A literature review: What exactly should we preserve? How scholars address this question and where is the gap

A literature review: What exactly should we preserve? How scholars address this question and where is the gap.  Jyue Tyan Low. Cornell University Library. 7 Dec 2011.
There are generally two approaches to long-term preservation of digital materials
  1. preserving the object in its original form as much as possible along with the accompanying systems,
  2. migration or transformation: transforming the object to make it compatible with more current systems but retaining the original “look and feel.
Migration is the most widely used method, but there can be changes to the original.  If some of the original properties are lost, what then are the essential properties to maintaining its integrity?  Currently there are no formal and objective way to help stakeholders decide what the significant properties of the objects are, which are defined as:
The characteristics of digital objects that must be preserved over time in
order to ensure the continued accessibility, usability, and meaning of the
objects, and their capacity to be accepted as evidence of what they purport
to record.
An important goal of digital preservation is more than just retrieving the objects, it is to ensure the authenticity of the information.  A digital object can change as long as the final output is what it is expected to be.  The properties to preserve come from the purpose of the object, and at least one purpose for the object needs to be defined. Archivists have created standards that look at records in the context of their creation, intended use and preservation.  It is important to ask what features of the object is important when delivering to the user.  There may be many uses to many communities that were not intended by the object creator, so we should not let the ideal limit the reasonable.
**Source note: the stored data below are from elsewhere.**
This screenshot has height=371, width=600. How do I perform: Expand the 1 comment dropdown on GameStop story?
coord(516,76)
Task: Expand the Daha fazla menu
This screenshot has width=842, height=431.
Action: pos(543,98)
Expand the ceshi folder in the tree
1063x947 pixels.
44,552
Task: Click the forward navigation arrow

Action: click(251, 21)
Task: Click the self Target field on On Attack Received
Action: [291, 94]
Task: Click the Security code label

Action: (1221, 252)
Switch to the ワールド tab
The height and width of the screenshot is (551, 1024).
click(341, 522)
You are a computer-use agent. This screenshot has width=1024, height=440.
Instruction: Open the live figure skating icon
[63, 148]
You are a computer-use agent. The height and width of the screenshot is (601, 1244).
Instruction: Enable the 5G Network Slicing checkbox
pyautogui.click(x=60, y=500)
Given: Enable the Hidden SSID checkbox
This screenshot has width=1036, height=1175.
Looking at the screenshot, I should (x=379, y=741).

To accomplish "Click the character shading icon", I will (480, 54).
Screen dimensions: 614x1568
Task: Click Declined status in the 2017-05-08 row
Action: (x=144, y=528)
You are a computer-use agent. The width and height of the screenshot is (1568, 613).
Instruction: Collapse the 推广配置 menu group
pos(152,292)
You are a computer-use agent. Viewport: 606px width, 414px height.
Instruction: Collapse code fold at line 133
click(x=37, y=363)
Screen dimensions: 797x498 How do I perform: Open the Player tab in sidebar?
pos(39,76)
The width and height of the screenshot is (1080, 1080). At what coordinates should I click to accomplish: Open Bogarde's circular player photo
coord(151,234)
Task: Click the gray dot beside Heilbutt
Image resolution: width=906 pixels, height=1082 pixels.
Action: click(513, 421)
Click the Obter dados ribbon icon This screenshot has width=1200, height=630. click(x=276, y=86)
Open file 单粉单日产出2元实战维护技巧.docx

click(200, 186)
Tuesday, November 15, 2011

Geospatial Data Preservation.

Geospatial Data Preservation. Website. November 2011.
The Geospatial Resource Center is being developed as a finding tool for freely available web-based resources about the preservation of geospatial information. A variety of selected resources are being added, including reports, presentations, standards, and information about tools for preparing geospatial assets for long-term access and use. The resources are indexed to enable searching of titles and are categorized to facilitate discovery by choosing among topics, resource types, or both. The website contains many valuable resources.  A few resources from these three categories:

Education & Training
  • Appraisal and selection of geospatial data for preservation
  • Best Practices for Geospatial Programs
  • Copyright Quickguide
Tools & Software
  • Cost Estimation Toolkit
  • Conversion tools for geospatial data
  • Geospatial metadata tools

Policies & Benefits

  • Collection policies,
  • Content standards,
  • Policies on Open geospatial data access and preservation

Sunday, October 23, 2011

OAIS / TDR presentation at FDLP.

OAIS / TDR presentation at FDLP.  James A. Jacobs. Federal Depository Library Conference. Free Government Information. October 2011. [PDF]
A presentation giving an introduction to the "Reference Model for an Open Archival Information System" (OAIS) and the "Audit And Certification Of Trustworthy Digital Repositories" (TDR).  This includes slides with speaker notes and a nice handout about related information with links. Every library decision should assess the impact of digital issues.  Notes:

OAIS
1. It defines the functional concepts of a long-term archive with consistent, unambiguous terminology.
2. It gives us a functional framework for designing archives, and a functional model.
3. It gives us a standard for “conformance.”
4. It is a “Reference Model” that describes functions; it is not an “implementation”
5. Some key OAIS concepts are:
   - Designated Community: An identified group of potential Consumers who should
      be able to understand a particular set of information.
   - Description of roles and functions in the information life cycle.
   - The Long Term: Long enough for there to be concern about changing technologies,
      new media and data formats, and a changing user community.
   - Preserved content must be usable according to the designated community

TDR
Documents what is being done and how well it is being done.
Provides 109 “metrics” for measuring conformance to OAIS in three areas: 
1. Organizational Infrastructure
2. Sustainability and succession plan
3. Digital Object Management
4. Technical Infrastructure And Security Risk Management

Saturday, October 22, 2011

Cite Datasets and Link to Publications

Cite Datasets and Link to Publications. Digital Curation Centre. 18 October 2011.
The DCC has published a guide to help authors / researchers create links between their academic publications and the underlying datasets.  It is important for those reading the publication to be able to locate the dataset.  This recognizes that data generated during research are just as valuable to the ongoing academic discourse as papers and monographs, and in many cases the data needs to be shared. "Ultimately, bibliographic links between datasets and papers are a necessary step if the culture of the scientific and research community as a whole is to shift towards data sharing, increasing the rapidity and transparency with which science advances."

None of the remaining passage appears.